その日、バイトから帰ってきてベッドに入った途端に尚が遥冬に手を伸ばしてきた。
まるで恋人同士のようにキスを交わし、尚が待ちきれないといわんばかりにシャワーを浴びて着たばかりの遥冬の服を剥いていく。
すでに尚は前を大きく漲らせていたのに遥冬は安心した。
男の身体は正直だ。
遥冬の女と違う遥冬の裸体にも力を失わない尚のそそり立ったものに手を這わせ、遥冬は自分から口づけ、そして含んだ。
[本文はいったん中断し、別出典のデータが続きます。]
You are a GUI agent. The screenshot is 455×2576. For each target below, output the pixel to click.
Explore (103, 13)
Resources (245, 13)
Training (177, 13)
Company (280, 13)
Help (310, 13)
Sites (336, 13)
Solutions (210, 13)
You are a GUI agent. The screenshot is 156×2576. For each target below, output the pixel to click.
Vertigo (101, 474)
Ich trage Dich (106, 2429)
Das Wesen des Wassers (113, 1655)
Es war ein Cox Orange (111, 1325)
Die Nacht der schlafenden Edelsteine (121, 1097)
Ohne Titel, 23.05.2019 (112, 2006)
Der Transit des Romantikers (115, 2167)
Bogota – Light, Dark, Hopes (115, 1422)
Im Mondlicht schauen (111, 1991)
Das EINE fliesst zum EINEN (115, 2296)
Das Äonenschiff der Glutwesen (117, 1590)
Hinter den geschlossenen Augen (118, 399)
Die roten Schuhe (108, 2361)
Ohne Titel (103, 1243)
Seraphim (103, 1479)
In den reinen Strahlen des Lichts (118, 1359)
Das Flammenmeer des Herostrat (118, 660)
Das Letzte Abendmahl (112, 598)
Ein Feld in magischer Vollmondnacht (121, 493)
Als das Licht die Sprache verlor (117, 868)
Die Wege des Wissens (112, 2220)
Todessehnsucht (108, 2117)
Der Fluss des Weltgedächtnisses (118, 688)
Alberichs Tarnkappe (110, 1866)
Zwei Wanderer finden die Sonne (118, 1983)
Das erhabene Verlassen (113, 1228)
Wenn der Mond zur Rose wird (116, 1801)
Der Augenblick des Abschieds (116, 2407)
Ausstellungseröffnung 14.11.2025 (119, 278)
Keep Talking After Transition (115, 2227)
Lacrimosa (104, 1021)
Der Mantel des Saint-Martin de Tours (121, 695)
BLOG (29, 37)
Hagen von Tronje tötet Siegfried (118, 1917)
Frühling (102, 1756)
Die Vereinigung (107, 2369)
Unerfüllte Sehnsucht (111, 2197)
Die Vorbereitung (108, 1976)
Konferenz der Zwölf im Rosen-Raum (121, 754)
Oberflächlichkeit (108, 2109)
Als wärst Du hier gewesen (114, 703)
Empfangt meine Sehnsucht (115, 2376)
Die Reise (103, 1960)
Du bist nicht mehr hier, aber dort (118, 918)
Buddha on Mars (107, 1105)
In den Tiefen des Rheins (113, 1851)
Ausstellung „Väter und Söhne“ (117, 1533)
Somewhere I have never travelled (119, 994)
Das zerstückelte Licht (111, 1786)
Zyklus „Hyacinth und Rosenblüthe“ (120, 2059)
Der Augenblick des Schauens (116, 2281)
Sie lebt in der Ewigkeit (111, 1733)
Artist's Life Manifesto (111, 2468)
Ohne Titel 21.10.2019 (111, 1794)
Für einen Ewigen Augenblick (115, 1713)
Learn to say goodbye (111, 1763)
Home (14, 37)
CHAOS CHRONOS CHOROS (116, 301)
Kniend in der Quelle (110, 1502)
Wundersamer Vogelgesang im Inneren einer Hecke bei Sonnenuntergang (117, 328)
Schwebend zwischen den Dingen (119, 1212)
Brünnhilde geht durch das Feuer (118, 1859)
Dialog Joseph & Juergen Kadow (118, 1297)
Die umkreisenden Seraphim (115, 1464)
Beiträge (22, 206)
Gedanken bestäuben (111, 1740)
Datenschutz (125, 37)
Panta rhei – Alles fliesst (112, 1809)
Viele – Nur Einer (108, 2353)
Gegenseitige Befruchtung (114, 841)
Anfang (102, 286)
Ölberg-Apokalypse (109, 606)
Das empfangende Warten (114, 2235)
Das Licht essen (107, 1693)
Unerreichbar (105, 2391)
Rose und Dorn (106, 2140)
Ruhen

さらにむくりと大きくなるのに気をよくして遥冬は夢中で舐め、吸いあげる。
「おま…やばいって…ほんと……。遥冬、こっち」
「ん、ぁ…っ」
尚がぐいと遥冬の下半身を引っ張り上げると尚の顔を跨ぐような恥ずかしい格好をさせられた。
「ちょっ…!」
「いいから。ほら?舐めて?」
慣れてると尚が思っているならこんな事も平気にした方いいのか…?
遥冬は羞恥を隠し、自分から腰を突き出す。
「…ほんっと……」
「?」
尚が溜息を吐き出していた。
なんか気に食わないのか?
「……いい眺めだ」
手にしていた尚の屹立がまたぐんと反応したのにダメではないらしいと遥冬はほっとしてまた尚を口に含んだ。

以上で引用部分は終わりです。